Seitdem ich einen Grossteil meiner freiberuflichen Tätigkeit mit dem Planen und Konzipieren neuer Projekte verbringe, fällt mir immer wieder auf, dass meine Produktivität in Wellenbewegungen erfolgt:

Mal bin ich eine Zeitlang ungeheuer produktiv und schaffe viel, doch danach folgt unweigerlich eine Phase, in der ich nichts zustande bringe; höchstens ein paar Ideen für Blogbeiträge grob skizziere. Diese Ruhephase dauert um so länger, je länger auch die Schaffensphase angehalten hat.

Mich erinnert das jedes Mal an  Atmen: Einatmen und Ausatmen wechseln stetig ab, rhythmisch, aber nicht alle Atemzüge sind gleich lang.

Diese Art von Wellenbewegungen sind  vor allem bei den sogenannten HSS (= High-Sensation-Seeker) unter den Hochsensiblen bekannt: aktive und extravertierte Phasen, in denen einem nichts zu viel ist, wechseln mit introvertierten Phasen des völligen Rückzugs ab.

Ich erkenne mich da allerdings nicht wieder; HSS sind sowohl extra – als auch introvertiert; ich bin ausschliesslich introvertiert. Auch sind meine produktiven Phasen lange nicht so extrem, wie von HSS beschrieben.

Etwas anderes ist mir öfter in den Sinn gekommen:

Der Wechsel von Jubel zu Trübsal. Von Freude zu Trauer.

Abgeleitet von: Himmelhochjauchzend – zu Tode betrübt; was viele viele Male zu stark ist für das, was ich erlebe.

Dieser Begriff himmelhochjauchzend-zu Tode betrübt ist eine Umschreibung für eine schwere psychische Erkrankung, bekannt als bipolare Störung, in der manische und depressive Phasen abwechseln. Bei „Psychiater im Netz“ steht dazu:

„Die Manie stellt sich als übersteigertes Hochgefühl dar und die Betroffenen sind gleichzeitig meist überaktiv, euphorisch oder gereizt. Auf diese Phase folgen mehr oder weniger ausgeprägte Depressionen, mit gedrückter Stimmung, Antriebslosigkeit und Traurigkeit.“

Schon oft habe ich gedacht, dass ich, genau wie eine Reihe anderer HSM, so etwas in erheblich geringerem Masse lebe, ohne dass diese Phasen an einen krankhaften Zustand heran reichen.

Es ist die Bewegung von kreativem Schaffen, Überquellen von Ideen, Kraft  zu seelischer Müdigkeit und Kraftlosigkeit und wieder zurück.
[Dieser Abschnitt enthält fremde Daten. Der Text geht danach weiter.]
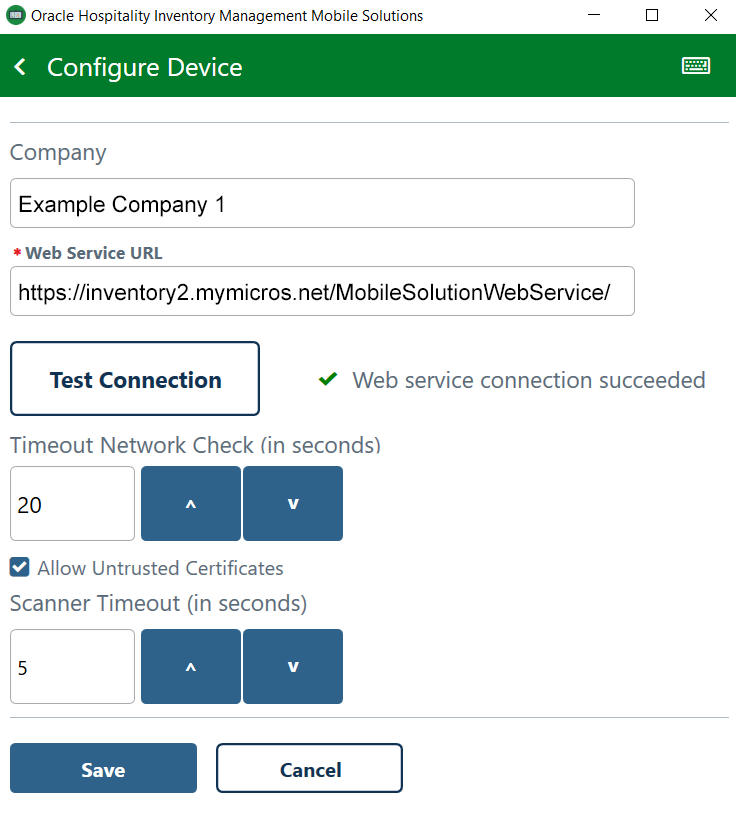This screenshot has width=736, height=822.
Task: Open the on-screen keyboard icon
Action: [696, 65]
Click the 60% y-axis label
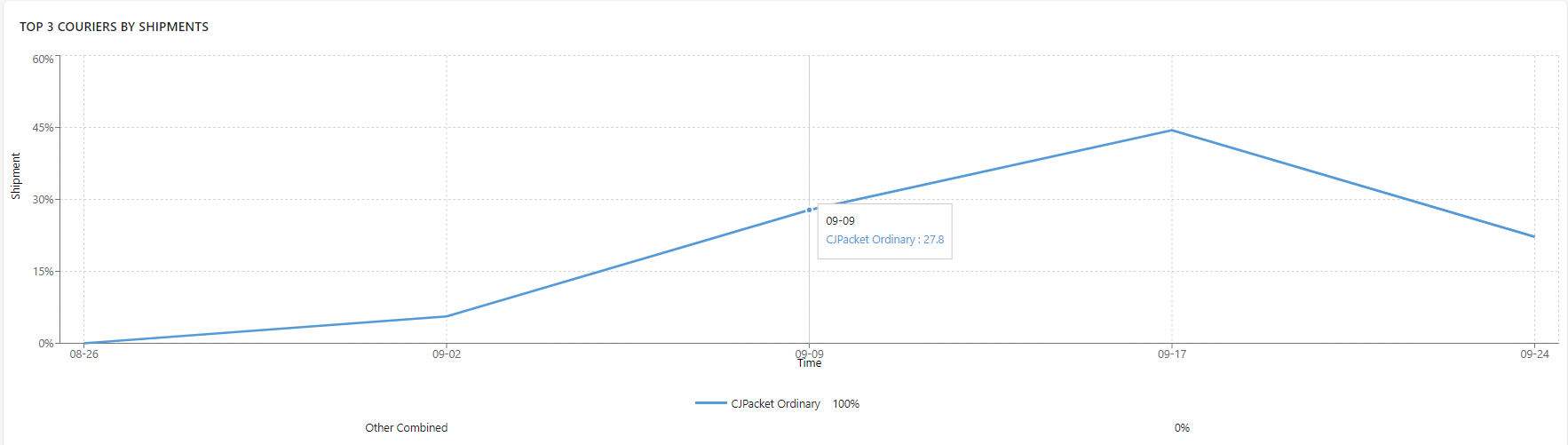 pos(43,60)
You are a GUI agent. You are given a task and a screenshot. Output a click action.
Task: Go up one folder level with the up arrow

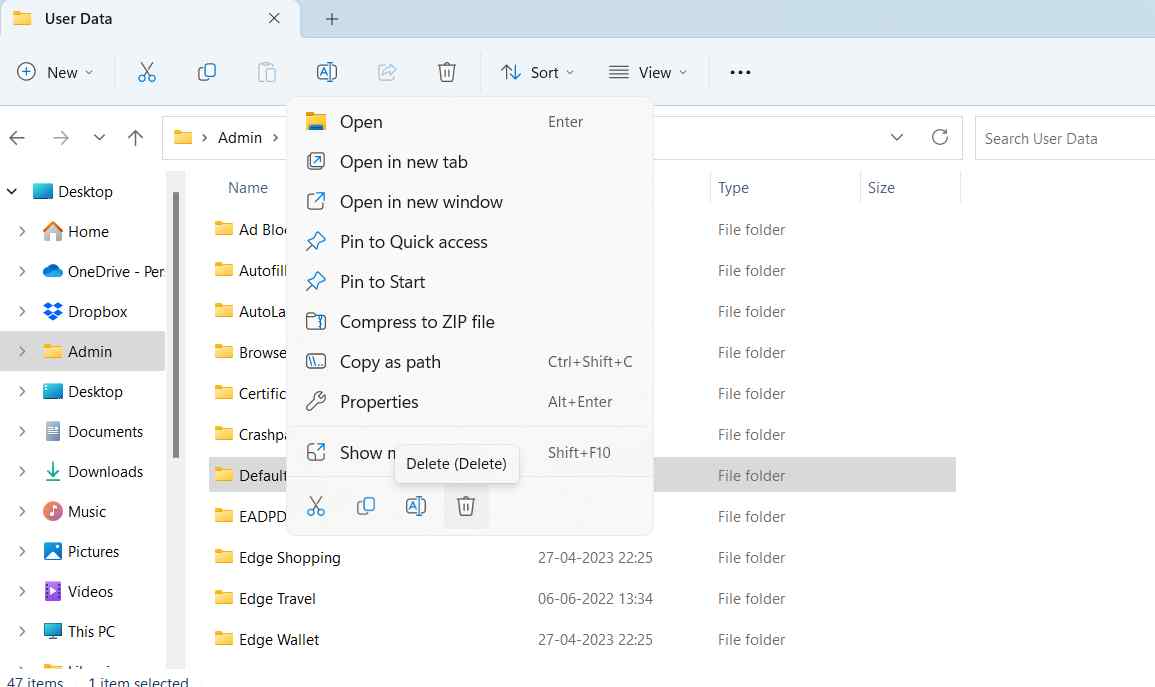tap(136, 138)
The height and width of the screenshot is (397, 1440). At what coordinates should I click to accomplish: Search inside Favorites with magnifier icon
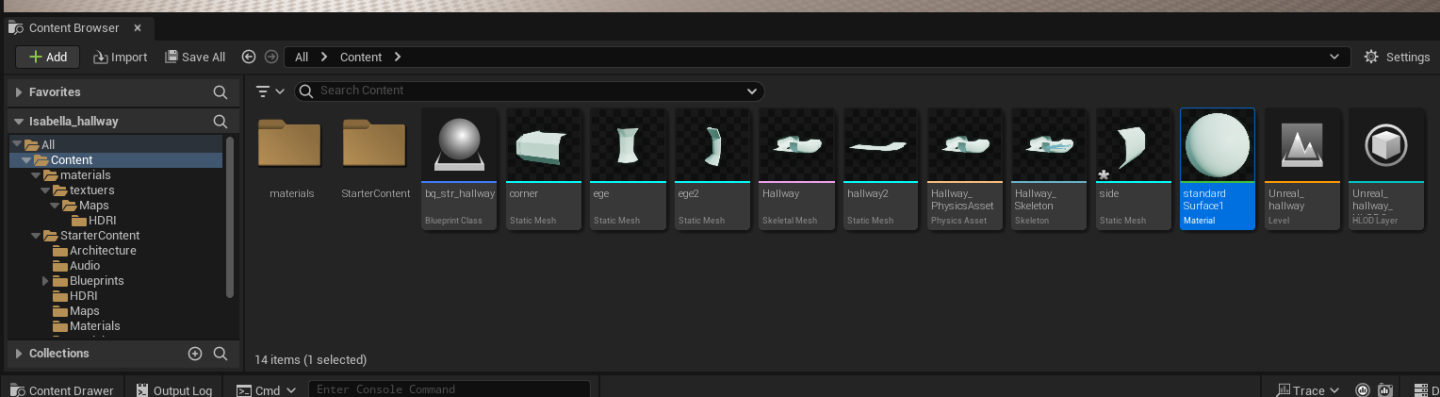220,92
Jetzt würde ich gerne wissen: Kennen das alle Hochsensiblen?

Wenn man davon ausgeht, dass wir das Leben tiefer und in mehr Facetten erleben als Nicht-Hochsensible, finde ich diese Bewegung im Grunde genommen natürlich.

Demnach ist es vielleicht auch so, dass alle Menschen ständig diese Bewegung vollziehen, nur in noch mal deutlich geringerem Umfang als Hochsensible?